The GPP modeling and fusion were implemented at the selected sites across four forest types without considering the impact of climate footprints which may not match exactly with corresponding MODIS pixels at specific sites. The land surface conditions and height of the eddy covariance towers greatly affect the GPP footprints [73,74]; therefore, the proposed machine learning methods in this study may need more validation by considering the influence of site footprints before being applied at larger scales. Although we used the special software package supplied by ORNL DAAC to identify MODIS pixels based on the geographical coordinates of each FLUXNET2015 sites, the specific site may not be located at the center of a remote sensing pixel; meanwhile, errors may also be introduced in the spatial heterogeneity which may result in mixed pixels in MODIS products of 500 m resolution.

Key factors in LUE models are ${\epsilon }_0$, Tmin, Tmax, and Topt in Table 2. In this study, we adopted a specific look-up table to provide uniform parameters for all LUE models, and we could conduct more research on LUE model parameters optimization to leverage the advantages of each model in the future.

Another limitation is the insufficient ground observation stations for training data. Considering the data availability in long time series, the selected sites were mostly distributed in Europe and North America, as shown in Figure 1, which may make the proposed methods not applicable to each continent. Future research should pay more attention to other datasets which include eddy covariance sites across South America, Australia, Asia, and Africa.

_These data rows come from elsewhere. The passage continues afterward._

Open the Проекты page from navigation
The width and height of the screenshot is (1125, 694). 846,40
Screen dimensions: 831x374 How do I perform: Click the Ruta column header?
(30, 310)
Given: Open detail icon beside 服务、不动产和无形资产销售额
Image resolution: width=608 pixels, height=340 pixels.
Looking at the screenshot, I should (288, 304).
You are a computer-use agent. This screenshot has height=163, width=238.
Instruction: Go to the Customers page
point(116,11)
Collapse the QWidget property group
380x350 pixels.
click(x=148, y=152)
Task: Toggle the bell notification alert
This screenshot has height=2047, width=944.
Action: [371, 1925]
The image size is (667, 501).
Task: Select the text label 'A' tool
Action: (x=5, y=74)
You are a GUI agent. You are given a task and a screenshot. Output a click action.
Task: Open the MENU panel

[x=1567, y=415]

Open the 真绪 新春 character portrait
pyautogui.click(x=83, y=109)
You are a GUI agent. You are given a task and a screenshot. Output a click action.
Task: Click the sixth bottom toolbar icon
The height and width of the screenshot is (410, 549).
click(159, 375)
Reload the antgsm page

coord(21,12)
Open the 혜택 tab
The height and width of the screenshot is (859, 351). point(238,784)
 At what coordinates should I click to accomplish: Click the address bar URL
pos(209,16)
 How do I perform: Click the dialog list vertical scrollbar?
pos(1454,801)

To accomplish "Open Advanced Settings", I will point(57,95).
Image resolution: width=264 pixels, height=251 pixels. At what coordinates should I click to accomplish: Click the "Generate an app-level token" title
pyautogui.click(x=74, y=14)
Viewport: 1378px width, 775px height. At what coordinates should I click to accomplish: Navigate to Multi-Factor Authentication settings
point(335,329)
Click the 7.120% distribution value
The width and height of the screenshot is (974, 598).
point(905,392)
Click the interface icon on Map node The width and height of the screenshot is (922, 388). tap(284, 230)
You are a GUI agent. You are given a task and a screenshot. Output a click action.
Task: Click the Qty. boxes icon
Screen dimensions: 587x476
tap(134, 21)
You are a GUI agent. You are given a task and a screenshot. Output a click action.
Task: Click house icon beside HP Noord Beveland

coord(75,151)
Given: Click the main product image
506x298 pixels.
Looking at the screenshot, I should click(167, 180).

The selection and combination of input models using machine learning contribute to the performance of model fusion [75]. Here, we chose five popular LUE models as the inputs of machine learning models; however, there are many other models to simulate GPP at different spatial scales [7]. How to select and combine these models to obtain reliable and accurate GPP estimation needs to be further studied in the future.

4. Conclusions

Based on meteorological and eddy covariance flux measurements at 45 FLUXNET2015 forest sites and remote sensing data, we ran LUE GPP models (i.e., VPM, EC-LUE, GLO-PEM, CASA, and C-Fix) to estimate forest GPP and then fused these individual models based on Köppen–Geiger climate zones to improve the ability of simulating GPP. Our results showed that EC-LUE outperformed other LUE models, giving the highest R² between simulated GPP and site-derived GPP on a daily scale. The performance of VPM and GLO-PEM were quite good too, while CASA and C-Fix showed extra uncertainties in simulation accuracy. The five-fold cross-validation showed that the SVM and RF could greatly improve estimation accuracy by 27% and 28%, respectively. A further analysis at each FLUXNET2015 site indicated that the RF could capture more magnitudes of GPP variations with a lower RMSE, so the RF was the best fusion method for simulating forest GPP. Despite the possible errors from ground measurements, satellite observations, and LUE model structure, machine learning, especially RFs, could be a good alternative option to enhance the ability of GPP simulation beyond that of individual LUE models at site scale.